1009.2.2 enclosure points to 1022 and 1022.2 points to 707. 707.5 continuity and 707.5.1 continuity of the shaft seem to require a supporting structure to be rated for 1 hr. how is this best achieved in a wood framed building?
 
how does one support the top of the wall? the top of wall needs to be supported by something to keep it from falling over.
If the wood framing at the top is not rated you are not meeting the 707.5.1 requirement.
 
But the roof is part of the supporting structure, and the supporting structure is required to be rated per 707.5.1.

OSBI will disagree with that.....otherwise we would be rating every roof structure in a building with rated walls....I don't have great backup on that, but I believe the intent of "supporting" is gravity loads....
 
That would be great if true, but based on the commentary of 707.5 it seems to suggest you need to rate the top also based on the diagram 707.5.

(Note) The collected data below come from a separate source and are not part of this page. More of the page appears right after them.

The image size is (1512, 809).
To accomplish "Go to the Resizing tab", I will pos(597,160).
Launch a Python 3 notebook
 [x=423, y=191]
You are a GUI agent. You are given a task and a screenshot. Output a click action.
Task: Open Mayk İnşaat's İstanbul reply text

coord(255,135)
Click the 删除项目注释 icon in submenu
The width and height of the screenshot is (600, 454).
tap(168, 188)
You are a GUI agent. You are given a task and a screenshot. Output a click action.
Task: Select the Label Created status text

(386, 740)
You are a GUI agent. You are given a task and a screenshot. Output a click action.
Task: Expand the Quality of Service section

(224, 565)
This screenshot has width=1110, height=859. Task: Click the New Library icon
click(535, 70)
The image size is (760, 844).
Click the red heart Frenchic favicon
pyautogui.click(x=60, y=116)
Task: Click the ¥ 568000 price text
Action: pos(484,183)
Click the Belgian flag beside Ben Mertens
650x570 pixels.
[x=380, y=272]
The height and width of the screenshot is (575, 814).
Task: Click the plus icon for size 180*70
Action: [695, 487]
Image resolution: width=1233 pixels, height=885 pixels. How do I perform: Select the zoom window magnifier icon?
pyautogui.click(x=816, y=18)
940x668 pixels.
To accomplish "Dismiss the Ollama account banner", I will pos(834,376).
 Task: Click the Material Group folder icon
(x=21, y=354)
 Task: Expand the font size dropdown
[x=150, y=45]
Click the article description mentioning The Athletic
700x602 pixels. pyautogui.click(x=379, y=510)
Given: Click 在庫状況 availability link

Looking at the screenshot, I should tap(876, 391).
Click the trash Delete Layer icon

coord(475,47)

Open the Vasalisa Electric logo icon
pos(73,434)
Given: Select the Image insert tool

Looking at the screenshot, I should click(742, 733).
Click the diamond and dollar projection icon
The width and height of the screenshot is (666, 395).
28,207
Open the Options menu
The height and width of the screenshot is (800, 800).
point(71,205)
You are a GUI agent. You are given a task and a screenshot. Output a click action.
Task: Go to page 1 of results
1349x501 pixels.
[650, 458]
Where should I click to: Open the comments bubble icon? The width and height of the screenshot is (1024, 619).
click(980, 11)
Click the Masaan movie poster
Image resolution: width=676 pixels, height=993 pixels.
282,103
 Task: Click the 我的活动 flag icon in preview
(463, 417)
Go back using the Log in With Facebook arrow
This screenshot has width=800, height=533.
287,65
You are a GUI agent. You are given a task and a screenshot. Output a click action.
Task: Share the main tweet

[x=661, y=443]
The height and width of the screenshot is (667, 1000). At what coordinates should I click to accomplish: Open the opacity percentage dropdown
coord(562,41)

If you had a 2 story rated wall and it was only supported at the slab on grade and roof purlins above; if those roof purlins were removed it would not stand on its own very well. If the purlins were subject to fire, they could fail and thus bring the wall down prior to its rated hourly intent. I would love some back up or additional information. I have also seen other project designs call out for spray fireproofing of structures at the top of these rated walls.
 
The left side pic, right side of pic, (commentary)show a termination at a nonrated roof deck....I am pretty sure if the roof and floors start falling down, all bets are off anyway...Thats why the stairs (exit enclosures) are pretty much built as independent shafts so that the exit is protected longer than the building...

Firewalls have the "don't fall down with the building" staus, not fire barriers...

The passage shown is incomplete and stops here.